<<<<

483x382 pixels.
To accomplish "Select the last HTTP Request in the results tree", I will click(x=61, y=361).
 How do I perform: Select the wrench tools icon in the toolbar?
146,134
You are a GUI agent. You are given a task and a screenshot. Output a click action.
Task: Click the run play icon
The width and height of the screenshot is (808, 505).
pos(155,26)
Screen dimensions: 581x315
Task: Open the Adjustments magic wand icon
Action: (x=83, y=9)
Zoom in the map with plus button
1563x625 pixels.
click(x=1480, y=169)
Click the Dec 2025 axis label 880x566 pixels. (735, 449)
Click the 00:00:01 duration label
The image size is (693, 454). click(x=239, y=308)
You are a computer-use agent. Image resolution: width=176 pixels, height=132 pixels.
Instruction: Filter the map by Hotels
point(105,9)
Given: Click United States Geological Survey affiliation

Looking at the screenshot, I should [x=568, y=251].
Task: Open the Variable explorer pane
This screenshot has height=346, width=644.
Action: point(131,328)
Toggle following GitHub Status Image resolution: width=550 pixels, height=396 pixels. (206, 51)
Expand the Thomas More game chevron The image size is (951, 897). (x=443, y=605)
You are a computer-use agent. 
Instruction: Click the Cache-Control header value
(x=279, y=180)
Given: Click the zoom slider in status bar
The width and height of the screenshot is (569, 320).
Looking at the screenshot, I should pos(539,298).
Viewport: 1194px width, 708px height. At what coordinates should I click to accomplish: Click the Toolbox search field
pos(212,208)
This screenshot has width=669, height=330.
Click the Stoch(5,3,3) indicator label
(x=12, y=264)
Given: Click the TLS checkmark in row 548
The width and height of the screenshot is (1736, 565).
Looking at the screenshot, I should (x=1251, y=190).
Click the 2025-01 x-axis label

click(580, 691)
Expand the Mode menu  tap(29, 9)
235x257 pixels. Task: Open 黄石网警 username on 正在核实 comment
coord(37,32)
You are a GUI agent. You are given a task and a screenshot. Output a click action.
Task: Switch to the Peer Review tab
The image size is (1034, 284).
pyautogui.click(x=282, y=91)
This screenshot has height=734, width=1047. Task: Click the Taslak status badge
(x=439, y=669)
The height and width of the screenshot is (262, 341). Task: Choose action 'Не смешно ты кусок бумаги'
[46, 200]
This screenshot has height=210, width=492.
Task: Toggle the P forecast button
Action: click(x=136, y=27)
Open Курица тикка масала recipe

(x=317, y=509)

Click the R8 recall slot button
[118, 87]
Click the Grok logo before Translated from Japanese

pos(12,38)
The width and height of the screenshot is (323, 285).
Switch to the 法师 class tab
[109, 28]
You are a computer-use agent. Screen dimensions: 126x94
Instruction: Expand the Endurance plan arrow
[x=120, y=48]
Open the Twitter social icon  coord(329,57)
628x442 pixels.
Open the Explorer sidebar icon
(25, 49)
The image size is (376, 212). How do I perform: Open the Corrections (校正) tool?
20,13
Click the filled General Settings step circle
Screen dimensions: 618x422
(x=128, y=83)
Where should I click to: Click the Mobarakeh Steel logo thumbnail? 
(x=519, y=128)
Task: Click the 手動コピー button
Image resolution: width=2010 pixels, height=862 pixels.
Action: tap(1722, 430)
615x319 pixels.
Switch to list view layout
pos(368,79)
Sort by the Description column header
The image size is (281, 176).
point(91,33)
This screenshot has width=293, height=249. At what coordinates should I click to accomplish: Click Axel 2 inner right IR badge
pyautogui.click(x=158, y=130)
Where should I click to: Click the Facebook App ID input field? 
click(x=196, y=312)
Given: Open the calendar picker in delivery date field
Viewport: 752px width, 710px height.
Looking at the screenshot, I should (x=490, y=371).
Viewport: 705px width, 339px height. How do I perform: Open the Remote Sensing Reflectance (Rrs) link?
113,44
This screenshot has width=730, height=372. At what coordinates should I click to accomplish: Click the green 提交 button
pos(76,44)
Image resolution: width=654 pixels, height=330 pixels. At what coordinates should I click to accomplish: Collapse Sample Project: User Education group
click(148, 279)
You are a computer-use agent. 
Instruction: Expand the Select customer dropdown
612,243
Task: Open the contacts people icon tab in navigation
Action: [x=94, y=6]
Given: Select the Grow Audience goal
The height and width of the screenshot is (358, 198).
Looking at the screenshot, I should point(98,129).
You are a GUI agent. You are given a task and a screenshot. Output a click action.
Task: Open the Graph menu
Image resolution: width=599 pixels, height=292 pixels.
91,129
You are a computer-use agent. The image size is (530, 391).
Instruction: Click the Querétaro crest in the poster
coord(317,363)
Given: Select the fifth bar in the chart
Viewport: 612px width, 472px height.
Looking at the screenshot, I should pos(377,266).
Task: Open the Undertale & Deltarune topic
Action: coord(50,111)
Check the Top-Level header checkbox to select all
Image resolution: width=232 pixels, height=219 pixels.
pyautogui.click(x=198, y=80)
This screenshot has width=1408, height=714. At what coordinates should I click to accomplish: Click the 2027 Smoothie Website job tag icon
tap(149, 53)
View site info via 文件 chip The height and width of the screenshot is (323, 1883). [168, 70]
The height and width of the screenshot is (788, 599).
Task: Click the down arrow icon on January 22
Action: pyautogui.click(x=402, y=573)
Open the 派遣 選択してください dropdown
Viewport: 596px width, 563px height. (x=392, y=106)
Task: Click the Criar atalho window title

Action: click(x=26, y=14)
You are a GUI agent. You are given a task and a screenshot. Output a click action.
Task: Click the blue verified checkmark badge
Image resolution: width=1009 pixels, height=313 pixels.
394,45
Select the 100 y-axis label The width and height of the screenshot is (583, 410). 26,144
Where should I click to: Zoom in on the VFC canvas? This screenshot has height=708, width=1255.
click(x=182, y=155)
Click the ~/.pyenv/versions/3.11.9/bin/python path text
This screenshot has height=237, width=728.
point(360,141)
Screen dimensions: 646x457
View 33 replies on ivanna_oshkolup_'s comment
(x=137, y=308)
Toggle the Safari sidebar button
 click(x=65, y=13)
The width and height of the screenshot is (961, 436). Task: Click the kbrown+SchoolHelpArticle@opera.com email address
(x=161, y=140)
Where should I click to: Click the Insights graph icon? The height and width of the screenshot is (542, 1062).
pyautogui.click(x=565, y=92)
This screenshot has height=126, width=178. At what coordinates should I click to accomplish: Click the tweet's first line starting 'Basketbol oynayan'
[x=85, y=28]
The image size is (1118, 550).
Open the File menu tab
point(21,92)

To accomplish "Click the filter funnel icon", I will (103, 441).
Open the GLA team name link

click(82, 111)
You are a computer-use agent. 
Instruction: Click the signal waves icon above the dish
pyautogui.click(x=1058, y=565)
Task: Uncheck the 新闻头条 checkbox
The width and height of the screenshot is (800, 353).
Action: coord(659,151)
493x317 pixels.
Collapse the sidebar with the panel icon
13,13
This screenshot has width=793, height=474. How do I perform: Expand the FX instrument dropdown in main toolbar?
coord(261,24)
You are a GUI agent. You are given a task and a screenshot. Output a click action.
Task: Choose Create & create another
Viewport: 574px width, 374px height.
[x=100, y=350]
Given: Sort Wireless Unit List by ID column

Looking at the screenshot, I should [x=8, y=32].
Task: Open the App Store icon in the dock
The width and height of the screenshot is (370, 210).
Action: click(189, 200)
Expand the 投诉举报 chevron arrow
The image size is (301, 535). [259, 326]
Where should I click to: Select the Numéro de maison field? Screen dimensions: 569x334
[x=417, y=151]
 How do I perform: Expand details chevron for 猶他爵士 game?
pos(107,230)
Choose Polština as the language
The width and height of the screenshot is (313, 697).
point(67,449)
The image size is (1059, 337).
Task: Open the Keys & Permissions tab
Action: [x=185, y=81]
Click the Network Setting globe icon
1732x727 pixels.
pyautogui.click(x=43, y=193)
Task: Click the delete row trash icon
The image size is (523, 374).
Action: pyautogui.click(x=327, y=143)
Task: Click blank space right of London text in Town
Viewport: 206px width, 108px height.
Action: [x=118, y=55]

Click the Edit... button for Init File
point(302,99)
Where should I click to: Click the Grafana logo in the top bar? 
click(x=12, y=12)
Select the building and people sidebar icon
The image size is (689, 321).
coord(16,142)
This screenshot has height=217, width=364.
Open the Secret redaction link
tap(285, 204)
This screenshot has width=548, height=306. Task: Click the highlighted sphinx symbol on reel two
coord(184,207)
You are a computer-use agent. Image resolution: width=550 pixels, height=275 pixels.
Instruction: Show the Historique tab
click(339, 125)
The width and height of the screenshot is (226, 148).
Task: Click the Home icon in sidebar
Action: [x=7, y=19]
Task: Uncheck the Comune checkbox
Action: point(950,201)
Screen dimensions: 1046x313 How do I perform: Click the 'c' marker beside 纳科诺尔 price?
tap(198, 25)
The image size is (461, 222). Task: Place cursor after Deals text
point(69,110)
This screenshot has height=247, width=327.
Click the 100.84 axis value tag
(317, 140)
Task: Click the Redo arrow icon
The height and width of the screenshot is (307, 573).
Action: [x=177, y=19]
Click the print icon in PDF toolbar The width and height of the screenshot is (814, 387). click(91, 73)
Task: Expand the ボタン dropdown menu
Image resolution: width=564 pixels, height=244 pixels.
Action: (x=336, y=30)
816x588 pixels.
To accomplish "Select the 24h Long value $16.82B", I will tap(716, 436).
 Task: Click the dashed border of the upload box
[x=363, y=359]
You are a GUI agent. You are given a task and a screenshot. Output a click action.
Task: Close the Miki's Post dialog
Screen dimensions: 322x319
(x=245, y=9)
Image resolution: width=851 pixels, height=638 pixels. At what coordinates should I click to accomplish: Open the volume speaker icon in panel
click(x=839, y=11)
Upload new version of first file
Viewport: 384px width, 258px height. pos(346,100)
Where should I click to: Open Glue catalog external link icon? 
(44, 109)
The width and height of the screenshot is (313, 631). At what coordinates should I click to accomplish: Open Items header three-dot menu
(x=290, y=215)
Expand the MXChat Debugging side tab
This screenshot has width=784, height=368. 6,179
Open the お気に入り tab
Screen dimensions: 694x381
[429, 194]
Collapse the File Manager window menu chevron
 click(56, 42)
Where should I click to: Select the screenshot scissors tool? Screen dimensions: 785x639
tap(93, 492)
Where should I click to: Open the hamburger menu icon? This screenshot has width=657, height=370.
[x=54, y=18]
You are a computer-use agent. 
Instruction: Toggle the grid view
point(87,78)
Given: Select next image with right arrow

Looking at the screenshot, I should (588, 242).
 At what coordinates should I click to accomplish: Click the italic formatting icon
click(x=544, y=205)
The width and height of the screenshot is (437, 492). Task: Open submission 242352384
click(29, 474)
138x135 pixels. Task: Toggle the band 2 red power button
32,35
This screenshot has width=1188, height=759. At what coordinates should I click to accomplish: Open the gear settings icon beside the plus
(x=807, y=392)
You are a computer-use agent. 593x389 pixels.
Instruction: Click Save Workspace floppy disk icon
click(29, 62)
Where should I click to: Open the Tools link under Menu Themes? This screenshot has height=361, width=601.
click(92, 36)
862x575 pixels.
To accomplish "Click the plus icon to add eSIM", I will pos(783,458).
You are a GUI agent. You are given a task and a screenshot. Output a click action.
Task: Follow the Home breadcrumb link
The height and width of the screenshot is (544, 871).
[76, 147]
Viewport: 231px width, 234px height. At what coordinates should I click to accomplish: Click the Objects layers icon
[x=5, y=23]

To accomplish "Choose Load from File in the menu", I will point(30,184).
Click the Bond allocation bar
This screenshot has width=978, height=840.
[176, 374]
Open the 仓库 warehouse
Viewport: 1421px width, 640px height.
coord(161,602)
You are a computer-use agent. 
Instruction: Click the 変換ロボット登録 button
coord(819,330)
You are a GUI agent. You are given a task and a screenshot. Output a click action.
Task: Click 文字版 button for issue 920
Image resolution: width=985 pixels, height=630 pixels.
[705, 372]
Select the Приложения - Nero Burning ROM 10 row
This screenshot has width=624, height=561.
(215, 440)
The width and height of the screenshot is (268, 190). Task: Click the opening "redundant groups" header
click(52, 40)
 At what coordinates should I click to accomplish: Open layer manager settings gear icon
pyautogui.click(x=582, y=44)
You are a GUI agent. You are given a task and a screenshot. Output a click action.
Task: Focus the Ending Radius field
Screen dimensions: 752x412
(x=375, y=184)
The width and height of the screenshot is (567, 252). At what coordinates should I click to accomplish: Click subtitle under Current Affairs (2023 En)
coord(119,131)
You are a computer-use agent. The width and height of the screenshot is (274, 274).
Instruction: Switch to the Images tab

>>>>

Problem description.
Copy out, exactly and alone, the lines of the entries above between the ones holding "The image size is (376, 212)." and "Given: Select the fifth bar in the chart", inclusive.

Exercise result.
The image size is (376, 212). How do I perform: Open the Corrections (校正) tool?
20,13
Click the filled General Settings step circle
Screen dimensions: 618x422
(x=128, y=83)
Where should I click to: Click the Mobarakeh Steel logo thumbnail? 
(x=519, y=128)
Task: Click the 手動コピー button
Image resolution: width=2010 pixels, height=862 pixels.
Action: tap(1722, 430)
615x319 pixels.
Switch to list view layout
pos(368,79)
Sort by the Description column header
The image size is (281, 176).
point(91,33)
This screenshot has width=293, height=249. At what coordinates should I click to accomplish: Click Axel 2 inner right IR badge
pyautogui.click(x=158, y=130)
Where should I click to: Click the Facebook App ID input field? 
click(x=196, y=312)
Given: Open the calendar picker in delivery date field
Viewport: 752px width, 710px height.
Looking at the screenshot, I should (x=490, y=371).
Viewport: 705px width, 339px height. How do I perform: Open the Remote Sensing Reflectance (Rrs) link?
113,44
This screenshot has width=730, height=372. At what coordinates should I click to accomplish: Click the green 提交 button
pos(76,44)
Image resolution: width=654 pixels, height=330 pixels. At what coordinates should I click to accomplish: Collapse Sample Project: User Education group
click(148, 279)
You are a computer-use agent. 
Instruction: Expand the Select customer dropdown
612,243
Task: Open the contacts people icon tab in navigation
Action: [x=94, y=6]
Given: Select the Grow Audience goal
The height and width of the screenshot is (358, 198).
Looking at the screenshot, I should point(98,129).
You are a GUI agent. You are given a task and a screenshot. Output a click action.
Task: Open the Graph menu
Image resolution: width=599 pixels, height=292 pixels.
91,129
You are a computer-use agent. The image size is (530, 391).
Instruction: Click the Querétaro crest in the poster
coord(317,363)
Given: Select the fifth bar in the chart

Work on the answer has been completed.